[Stored records]

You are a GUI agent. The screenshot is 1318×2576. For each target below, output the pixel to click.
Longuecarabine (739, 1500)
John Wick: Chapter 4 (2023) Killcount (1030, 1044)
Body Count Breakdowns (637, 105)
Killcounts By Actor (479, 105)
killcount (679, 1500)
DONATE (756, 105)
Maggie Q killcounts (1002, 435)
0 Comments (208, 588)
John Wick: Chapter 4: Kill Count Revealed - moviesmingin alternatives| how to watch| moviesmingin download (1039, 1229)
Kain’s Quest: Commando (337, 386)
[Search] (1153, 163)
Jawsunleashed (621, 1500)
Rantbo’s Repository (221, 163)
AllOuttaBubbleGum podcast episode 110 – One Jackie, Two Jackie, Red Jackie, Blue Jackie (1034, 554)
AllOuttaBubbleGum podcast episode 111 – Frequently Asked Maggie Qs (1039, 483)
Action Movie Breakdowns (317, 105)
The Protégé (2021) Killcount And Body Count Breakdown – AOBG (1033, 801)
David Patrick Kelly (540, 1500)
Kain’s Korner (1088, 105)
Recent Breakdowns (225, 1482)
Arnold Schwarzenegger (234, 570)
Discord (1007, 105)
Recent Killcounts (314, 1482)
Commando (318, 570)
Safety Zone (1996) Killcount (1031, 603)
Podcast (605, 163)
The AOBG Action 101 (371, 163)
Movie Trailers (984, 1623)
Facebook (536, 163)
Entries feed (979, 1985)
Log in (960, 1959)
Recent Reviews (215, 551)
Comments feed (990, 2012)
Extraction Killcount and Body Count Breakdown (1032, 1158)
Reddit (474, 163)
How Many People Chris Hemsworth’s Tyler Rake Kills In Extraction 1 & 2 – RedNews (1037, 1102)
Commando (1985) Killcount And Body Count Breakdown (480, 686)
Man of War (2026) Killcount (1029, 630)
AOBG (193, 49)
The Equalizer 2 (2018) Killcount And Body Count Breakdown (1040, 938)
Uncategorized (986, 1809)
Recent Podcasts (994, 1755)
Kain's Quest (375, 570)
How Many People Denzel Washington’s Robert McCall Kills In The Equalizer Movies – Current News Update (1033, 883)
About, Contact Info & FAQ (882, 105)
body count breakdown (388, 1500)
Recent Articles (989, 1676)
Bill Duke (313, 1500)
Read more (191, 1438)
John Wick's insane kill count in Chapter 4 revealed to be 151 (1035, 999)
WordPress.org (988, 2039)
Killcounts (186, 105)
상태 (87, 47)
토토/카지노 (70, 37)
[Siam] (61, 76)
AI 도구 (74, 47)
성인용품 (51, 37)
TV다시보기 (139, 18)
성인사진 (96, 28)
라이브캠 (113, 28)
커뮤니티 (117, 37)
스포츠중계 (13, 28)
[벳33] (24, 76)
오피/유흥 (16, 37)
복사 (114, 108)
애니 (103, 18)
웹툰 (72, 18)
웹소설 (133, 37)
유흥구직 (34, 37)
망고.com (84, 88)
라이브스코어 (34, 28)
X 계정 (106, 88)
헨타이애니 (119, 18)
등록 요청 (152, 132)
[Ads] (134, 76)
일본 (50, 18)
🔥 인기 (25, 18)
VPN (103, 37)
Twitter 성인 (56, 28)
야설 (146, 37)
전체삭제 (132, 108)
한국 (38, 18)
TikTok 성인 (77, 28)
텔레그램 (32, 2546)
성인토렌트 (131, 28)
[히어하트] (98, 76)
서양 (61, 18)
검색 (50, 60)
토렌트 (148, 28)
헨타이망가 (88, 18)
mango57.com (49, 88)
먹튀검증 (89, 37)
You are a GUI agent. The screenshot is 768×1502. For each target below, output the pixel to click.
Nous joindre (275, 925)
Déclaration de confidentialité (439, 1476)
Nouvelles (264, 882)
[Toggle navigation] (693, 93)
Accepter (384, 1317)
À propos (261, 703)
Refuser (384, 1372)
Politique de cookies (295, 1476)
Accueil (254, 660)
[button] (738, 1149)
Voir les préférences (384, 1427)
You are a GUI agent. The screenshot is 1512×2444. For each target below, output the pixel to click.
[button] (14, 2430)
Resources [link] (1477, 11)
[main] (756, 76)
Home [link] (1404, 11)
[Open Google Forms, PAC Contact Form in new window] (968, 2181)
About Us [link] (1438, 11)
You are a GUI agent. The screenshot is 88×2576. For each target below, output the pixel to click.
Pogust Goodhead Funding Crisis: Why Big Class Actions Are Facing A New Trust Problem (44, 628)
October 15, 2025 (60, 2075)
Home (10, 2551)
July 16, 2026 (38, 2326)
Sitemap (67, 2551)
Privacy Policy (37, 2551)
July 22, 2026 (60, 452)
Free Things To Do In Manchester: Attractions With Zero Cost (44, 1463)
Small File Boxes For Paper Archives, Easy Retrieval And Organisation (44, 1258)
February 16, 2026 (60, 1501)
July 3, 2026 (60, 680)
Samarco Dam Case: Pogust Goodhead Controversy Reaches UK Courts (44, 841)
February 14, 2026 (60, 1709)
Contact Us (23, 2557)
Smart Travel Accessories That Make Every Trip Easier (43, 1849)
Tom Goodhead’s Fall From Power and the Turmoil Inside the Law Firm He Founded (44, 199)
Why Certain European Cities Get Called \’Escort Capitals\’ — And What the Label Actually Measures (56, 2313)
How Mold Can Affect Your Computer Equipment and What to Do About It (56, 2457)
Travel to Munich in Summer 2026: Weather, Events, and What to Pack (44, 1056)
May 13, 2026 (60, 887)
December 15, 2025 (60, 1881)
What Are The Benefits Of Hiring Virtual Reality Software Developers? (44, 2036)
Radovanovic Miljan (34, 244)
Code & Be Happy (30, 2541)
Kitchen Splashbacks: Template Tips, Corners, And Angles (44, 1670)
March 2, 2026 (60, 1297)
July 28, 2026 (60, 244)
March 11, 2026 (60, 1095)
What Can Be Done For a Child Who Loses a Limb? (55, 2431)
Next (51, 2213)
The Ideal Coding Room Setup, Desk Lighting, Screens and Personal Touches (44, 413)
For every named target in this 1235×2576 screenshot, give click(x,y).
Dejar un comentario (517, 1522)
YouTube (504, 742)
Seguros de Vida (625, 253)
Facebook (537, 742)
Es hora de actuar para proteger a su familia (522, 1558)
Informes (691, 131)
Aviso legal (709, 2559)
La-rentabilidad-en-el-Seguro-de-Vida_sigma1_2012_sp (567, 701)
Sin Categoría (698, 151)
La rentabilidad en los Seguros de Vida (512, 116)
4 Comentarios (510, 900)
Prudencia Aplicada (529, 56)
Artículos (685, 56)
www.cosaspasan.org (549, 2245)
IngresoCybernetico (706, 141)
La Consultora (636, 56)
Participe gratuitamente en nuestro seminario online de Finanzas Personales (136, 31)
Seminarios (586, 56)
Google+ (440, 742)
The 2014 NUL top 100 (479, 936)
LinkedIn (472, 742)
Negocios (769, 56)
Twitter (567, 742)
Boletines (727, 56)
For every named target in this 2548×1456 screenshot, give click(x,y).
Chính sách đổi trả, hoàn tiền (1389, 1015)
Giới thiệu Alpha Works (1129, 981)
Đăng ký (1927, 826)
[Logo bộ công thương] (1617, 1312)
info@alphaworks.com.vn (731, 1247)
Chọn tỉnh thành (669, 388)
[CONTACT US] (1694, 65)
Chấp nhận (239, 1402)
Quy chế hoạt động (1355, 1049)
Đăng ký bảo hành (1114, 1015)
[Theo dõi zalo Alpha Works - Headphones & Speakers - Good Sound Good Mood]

EXERCISE PROMPT — The required response is a complete, exact copy of the records.

WORKED SOLUTION —
You are a GUI agent. The screenshot is 1318×2576. For each target below, output the pixel to click.
Longuecarabine (739, 1500)
John Wick: Chapter 4 (2023) Killcount (1030, 1044)
Body Count Breakdowns (637, 105)
Killcounts By Actor (479, 105)
killcount (679, 1500)
DONATE (756, 105)
Maggie Q killcounts (1002, 435)
0 Comments (208, 588)
John Wick: Chapter 4: Kill Count Revealed - moviesmingin alternatives| how to watch| moviesmingin download (1039, 1229)
Kain’s Quest: Commando (337, 386)
[Search] (1153, 163)
Jawsunleashed (621, 1500)
Rantbo’s Repository (221, 163)
AllOuttaBubbleGum podcast episode 110 – One Jackie, Two Jackie, Red Jackie, Blue Jackie (1034, 554)
AllOuttaBubbleGum podcast episode 111 – Frequently Asked Maggie Qs (1039, 483)
Action Movie Breakdowns (317, 105)
The Protégé (2021) Killcount And Body Count Breakdown – AOBG (1033, 801)
David Patrick Kelly (540, 1500)
Kain’s Korner (1088, 105)
Recent Breakdowns (225, 1482)
Arnold Schwarzenegger (234, 570)
Discord (1007, 105)
Recent Killcounts (314, 1482)
Commando (318, 570)
Safety Zone (1996) Killcount (1031, 603)
Podcast (605, 163)
The AOBG Action 101 (371, 163)
Movie Trailers (984, 1623)
Facebook (536, 163)
Entries feed (979, 1985)
Log in (960, 1959)
Recent Reviews (215, 551)
Comments feed (990, 2012)
Extraction Killcount and Body Count Breakdown (1032, 1158)
Reddit (474, 163)
How Many People Chris Hemsworth’s Tyler Rake Kills In Extraction 1 & 2 – RedNews (1037, 1102)
Commando (1985) Killcount And Body Count Breakdown (480, 686)
Man of War (2026) Killcount (1029, 630)
AOBG (193, 49)
The Equalizer 2 (2018) Killcount And Body Count Breakdown (1040, 938)
Uncategorized (986, 1809)
Recent Podcasts (994, 1755)
Kain's Quest (375, 570)
How Many People Denzel Washington’s Robert McCall Kills In The Equalizer Movies – Current News Update (1033, 883)
About, Contact Info & FAQ (882, 105)
body count breakdown (388, 1500)
Recent Articles (989, 1676)
Bill Duke (313, 1500)
Read more (191, 1438)
John Wick's insane kill count in Chapter 4 revealed to be 151 (1035, 999)
WordPress.org (988, 2039)
Killcounts (186, 105)
상태 (87, 47)
토토/카지노 (70, 37)
[Siam] (61, 76)
AI 도구 (74, 47)
성인용품 (51, 37)
TV다시보기 (139, 18)
성인사진 (96, 28)
라이브캠 (113, 28)
커뮤니티 (117, 37)
스포츠중계 (13, 28)
[벳33] (24, 76)
오피/유흥 (16, 37)
복사 (114, 108)
애니 (103, 18)
웹툰 (72, 18)
웹소설 (133, 37)
유흥구직 (34, 37)
망고.com (84, 88)
라이브스코어 (34, 28)
X 계정 (106, 88)
헨타이애니 (119, 18)
등록 요청 (152, 132)
[Ads] (134, 76)
일본 (50, 18)
🔥 인기 (25, 18)
VPN (103, 37)
Twitter 성인 (56, 28)
야설 (146, 37)
전체삭제 (132, 108)
한국 (38, 18)
TikTok 성인 (77, 28)
텔레그램 (32, 2546)
성인토렌트 (131, 28)
[히어하트] (98, 76)
서양 (61, 18)
검색 (50, 60)
토렌트 (148, 28)
헨타이망가 (88, 18)
mango57.com (49, 88)
먹튀검증 (89, 37)
You are a GUI agent. The screenshot is 768×1502. For each target below, output the pixel to click.
Nous joindre (275, 925)
Déclaration de confidentialité (439, 1476)
Nouvelles (264, 882)
[Toggle navigation] (693, 93)
Accepter (384, 1317)
À propos (261, 703)
Refuser (384, 1372)
Politique de cookies (295, 1476)
Accueil (254, 660)
[button] (738, 1149)
Voir les préférences (384, 1427)
You are a GUI agent. The screenshot is 1512×2444. For each target below, output the pixel to click.
[button] (14, 2430)
Resources [link] (1477, 11)
[main] (756, 76)
Home [link] (1404, 11)
[Open Google Forms, PAC Contact Form in new window] (968, 2181)
About Us [link] (1438, 11)
You are a GUI agent. The screenshot is 88×2576. For each target below, output the pixel to click.
Pogust Goodhead Funding Crisis: Why Big Class Actions Are Facing A New Trust Problem (44, 628)
October 15, 2025 (60, 2075)
Home (10, 2551)
July 16, 2026 (38, 2326)
Sitemap (67, 2551)
Privacy Policy (37, 2551)
July 22, 2026 (60, 452)
Free Things To Do In Manchester: Attractions With Zero Cost (44, 1463)
Small File Boxes For Paper Archives, Easy Retrieval And Organisation (44, 1258)
February 16, 2026 (60, 1501)
July 3, 2026 (60, 680)
Samarco Dam Case: Pogust Goodhead Controversy Reaches UK Courts (44, 841)
February 14, 2026 (60, 1709)
Contact Us (23, 2557)
Smart Travel Accessories That Make Every Trip Easier (43, 1849)
Tom Goodhead’s Fall From Power and the Turmoil Inside the Law Firm He Founded (44, 199)
Why Certain European Cities Get Called \’Escort Capitals\’ — And What the Label Actually Measures (56, 2313)
How Mold Can Affect Your Computer Equipment and What to Do About It (56, 2457)
Travel to Munich in Summer 2026: Weather, Events, and What to Pack (44, 1056)
May 13, 2026 (60, 887)
December 15, 2025 (60, 1881)
What Are The Benefits Of Hiring Virtual Reality Software Developers? (44, 2036)
Radovanovic Miljan (34, 244)
Code & Be Happy (30, 2541)
Kitchen Splashbacks: Template Tips, Corners, And Angles (44, 1670)
March 2, 2026 (60, 1297)
July 28, 2026 (60, 244)
March 11, 2026 (60, 1095)
What Can Be Done For a Child Who Loses a Limb? (55, 2431)
Next (51, 2213)
The Ideal Coding Room Setup, Desk Lighting, Screens and Personal Touches (44, 413)
For every named target in this 1235×2576 screenshot, give click(x,y).
Dejar un comentario (517, 1522)
YouTube (504, 742)
Seguros de Vida (625, 253)
Facebook (537, 742)
Es hora de actuar para proteger a su familia (522, 1558)
Informes (691, 131)
Aviso legal (709, 2559)
La-rentabilidad-en-el-Seguro-de-Vida_sigma1_2012_sp (567, 701)
Sin Categoría (698, 151)
La rentabilidad en los Seguros de Vida (512, 116)
4 Comentarios (510, 900)
Prudencia Aplicada (529, 56)
Artículos (685, 56)
www.cosaspasan.org (549, 2245)
IngresoCybernetico (706, 141)
La Consultora (636, 56)
Participe gratuitamente en nuestro seminario online de Finanzas Personales (136, 31)
Seminarios (586, 56)
Google+ (440, 742)
The 2014 NUL top 100 (479, 936)
LinkedIn (472, 742)
Negocios (769, 56)
Twitter (567, 742)
Boletines (727, 56)
For every named target in this 2548×1456 screenshot, give click(x,y).
Chính sách đổi trả, hoàn tiền (1389, 1015)
Giới thiệu Alpha Works (1129, 981)
Đăng ký (1927, 826)
[Logo bộ công thương] (1617, 1312)
info@alphaworks.com.vn (731, 1247)
Chọn tỉnh thành (669, 388)
[CONTACT US] (1694, 65)
Chấp nhận (239, 1402)
Quy chế hoạt động (1355, 1049)
Đăng ký bảo hành (1114, 1015)
[Theo dõi zalo Alpha Works - Headphones & Speakers - Good Sound Good Mood]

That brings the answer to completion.